Search the entries below for "chart". Report each line where it occurs.

▶ **Records excerpted from a collection**
---+---
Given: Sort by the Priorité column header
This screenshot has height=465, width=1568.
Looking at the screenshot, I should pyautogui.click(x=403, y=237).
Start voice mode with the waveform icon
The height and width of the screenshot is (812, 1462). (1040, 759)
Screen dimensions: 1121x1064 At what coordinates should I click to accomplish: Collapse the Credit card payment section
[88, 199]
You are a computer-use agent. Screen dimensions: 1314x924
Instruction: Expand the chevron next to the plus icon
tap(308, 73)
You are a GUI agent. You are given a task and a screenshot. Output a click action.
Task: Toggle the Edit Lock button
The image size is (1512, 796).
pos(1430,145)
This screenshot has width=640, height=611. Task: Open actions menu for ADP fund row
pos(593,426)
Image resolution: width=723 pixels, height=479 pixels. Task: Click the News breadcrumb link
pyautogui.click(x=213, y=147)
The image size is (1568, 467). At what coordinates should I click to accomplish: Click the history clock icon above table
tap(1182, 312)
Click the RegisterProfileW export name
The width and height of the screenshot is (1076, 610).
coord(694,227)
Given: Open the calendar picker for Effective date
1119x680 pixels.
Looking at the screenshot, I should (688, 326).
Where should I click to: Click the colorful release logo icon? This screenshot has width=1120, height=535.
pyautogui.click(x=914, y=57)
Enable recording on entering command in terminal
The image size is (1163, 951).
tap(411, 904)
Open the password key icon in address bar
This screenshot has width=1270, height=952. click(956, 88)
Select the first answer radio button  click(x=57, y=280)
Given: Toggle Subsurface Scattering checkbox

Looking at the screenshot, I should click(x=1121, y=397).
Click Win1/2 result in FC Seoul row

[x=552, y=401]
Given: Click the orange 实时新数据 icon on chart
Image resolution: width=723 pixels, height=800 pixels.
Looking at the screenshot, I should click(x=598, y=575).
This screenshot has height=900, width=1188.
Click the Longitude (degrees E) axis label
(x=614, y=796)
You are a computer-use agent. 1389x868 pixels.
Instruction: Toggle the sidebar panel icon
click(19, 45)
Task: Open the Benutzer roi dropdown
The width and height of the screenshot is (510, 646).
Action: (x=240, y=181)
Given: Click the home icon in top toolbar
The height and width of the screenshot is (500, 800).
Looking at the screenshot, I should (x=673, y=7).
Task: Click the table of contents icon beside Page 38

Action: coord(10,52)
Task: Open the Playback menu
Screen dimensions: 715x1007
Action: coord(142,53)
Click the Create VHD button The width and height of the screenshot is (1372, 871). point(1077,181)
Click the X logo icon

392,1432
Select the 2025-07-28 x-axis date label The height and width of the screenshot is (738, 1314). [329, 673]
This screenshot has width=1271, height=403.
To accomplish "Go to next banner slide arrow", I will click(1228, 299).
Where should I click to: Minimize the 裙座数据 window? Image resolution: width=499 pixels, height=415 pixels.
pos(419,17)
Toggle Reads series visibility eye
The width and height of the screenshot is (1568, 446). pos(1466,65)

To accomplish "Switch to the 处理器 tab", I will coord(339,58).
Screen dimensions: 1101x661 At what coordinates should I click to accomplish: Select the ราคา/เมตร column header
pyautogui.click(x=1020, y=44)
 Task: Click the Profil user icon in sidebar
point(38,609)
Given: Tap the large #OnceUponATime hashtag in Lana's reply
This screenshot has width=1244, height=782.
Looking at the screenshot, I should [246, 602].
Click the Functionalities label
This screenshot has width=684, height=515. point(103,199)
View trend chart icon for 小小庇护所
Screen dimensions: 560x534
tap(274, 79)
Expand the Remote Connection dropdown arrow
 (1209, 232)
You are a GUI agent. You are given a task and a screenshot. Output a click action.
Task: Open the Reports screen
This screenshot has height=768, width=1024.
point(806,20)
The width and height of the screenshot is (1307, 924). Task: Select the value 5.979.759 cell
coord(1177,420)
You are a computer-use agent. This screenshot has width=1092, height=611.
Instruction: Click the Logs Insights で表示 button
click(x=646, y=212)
---+---
▶ **SOLUTION**
Given: Click the orange 实时新数据 icon on chart
View trend chart icon for 小小庇护所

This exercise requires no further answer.